BMI’s Role as a Health Metric Faces Renewed Scrutiny
At a glance
- BMI was designed for population-level analysis, not individual health
- Experts recommend supplementing or replacing BMI with other measures
- BMI does not account for differences in body composition or ethnicity
Recent expert recommendations and institutional statements have highlighted ongoing concerns about the use of Body Mass Index (BMI) as a health assessment tool for individuals.
BMI was originally introduced as a statistical method to study weight trends in populations, rather than to evaluate health at the individual level. Over time, however, it has been widely adopted in clinical and public health settings for screening and categorizing weight status.

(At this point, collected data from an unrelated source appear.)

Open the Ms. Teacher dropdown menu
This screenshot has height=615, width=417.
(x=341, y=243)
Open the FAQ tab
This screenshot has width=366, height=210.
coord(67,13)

One of the main limitations of BMI is its inability to differentiate between fat mass and lean mass, which can result in muscular individuals being classified as overweight or obese. Conversely, people with high levels of body fat but a normal BMI may not be identified as having health risks associated with excess fat.
The American Medical Association has stated that while BMI shows a correlation with fat mass in large groups, its predictive accuracy is reduced when applied to individuals. This limitation is further complicated by variations in body composition across different ages, ethnicities, and genders.
What the numbers show
- In January 2025, 58 experts published recommendations to augment or replace BMI
- BMI calculations rely on self-reported height and weight, which can be inaccurate
- Waist-to-height ratio has demonstrated better correlation with health risks than BMI
International experts published in The Lancet Diabetes & Endocrinology in January 2025 have recommended that clinicians use additional measurements, such as waist circumference or body fat tests, alongside or instead of BMI. These recommendations are based on research indicating that alternative metrics may provide a more accurate assessment of health risks related to body composition.
Waist-to-height ratio (WHtR) has been shown in research to better reflect fat mass and associated health risks, addressing some of the limitations presented by BMI. Unlike BMI, WHtR is less affected by factors such as age, sex, or race, making it a potentially more reliable indicator for diverse populations.
Another challenge with BMI is the reliance on self-reported data for height and weight, which can result in misclassification due to common tendencies to underestimate weight or overestimate height. This can further reduce the accuracy of BMI categories in both clinical and research contexts.
Experts recommend that BMI be used primarily as a screening tool for assessing risk at the population level, rather than as a definitive measure of individual health. Supplementing BMI with other assessments may help address its known limitations and improve the identification of health risks.
* This article is based on publicly available information at the time of writing.